Second, 60.6% of patients achieve remission of MO. This rate is comparable to the one observed by Ornello et al. [4] for erenumab (71.9%) but slightly lower than the one showed for galcanezumab in the GARLIT study (82.0%) [6]. The reason may be due to how MO remission was defined in our study as an absence of MO during 6-months of treatment and not only at one specific timepoint (6 months). However, our results are still better than the ones seen in clinical trials [9]; justifying the use in daily practice of anti-CGRP MAbs to facilitate acute medication discontinuation through their preventive effect.

Third, anti-CGRP MAbs help categorize MO into two profiles: 1) the MO-resolution group which represents patients whose overuse is directly related to migraine frequency, reducing days of acute medication intake by improving frequency with treatment; 2) the MO-ongoing group that includes patients where, despite a reduction in MDM, other factors such as higher pain intensity possibly prevent from achieving a non-overuse behavior. This may explain our finding of pain intensity as an independent factor of MO resolution. In this regard, pain severity may be seen as an expression of a worse basal disease phenotype leading to medication overuse rather than representing the consequence of it. More severe pain may lead to a greater analgesic intake even within a single headache day or use of benzodiazepine for pain relief. It is not surprising that these two factors were associated with ongoing MO, having these patients a significantly more severe headpain at baseline compared to the one the MO-resolution group had. However, these MO profiles and possible predictors of MO resolution should be further evaluated by long-term real-life studies and larger cohorts of treated patients with anti-CGRP MAbs.

Finally, neither the specific type of anti-CGRP MAbs (erenumab vs. galcanezumab) used, nor the presence of concomitant treatment with BTX-A could be considered as predictors of MO resolution. These findings have important implications in daily practice as they do not support (1) one anti-CGRP MAb being better than the other for MO patients and (2) using dual therapy with concomitant BTX-A instead of monotherapy.

The major limitation of this study is the presence of concomitant preventive treatments that make it difficult to exclusively evaluate the effect of anti-CGRP MAbs.

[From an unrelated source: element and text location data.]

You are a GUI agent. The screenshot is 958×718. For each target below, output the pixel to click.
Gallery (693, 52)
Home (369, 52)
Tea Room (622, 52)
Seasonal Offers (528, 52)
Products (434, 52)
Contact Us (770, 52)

However, this is a common bias in all real-life studies which we tried to reduce by keeping patients on stable doses of concomitant preventives.

Our real-life study therefore supports the use of anti-CGRP drugs in patients with chronic migraine and MO with similar results as compared to those who do not overuse. Moreover, the preventive effect of anti-CGRP monoclonal antibodies facilitates acute medication discontinuation and achieves reduction in headache frequency and acute medication use days regardless of patients stopping overuse.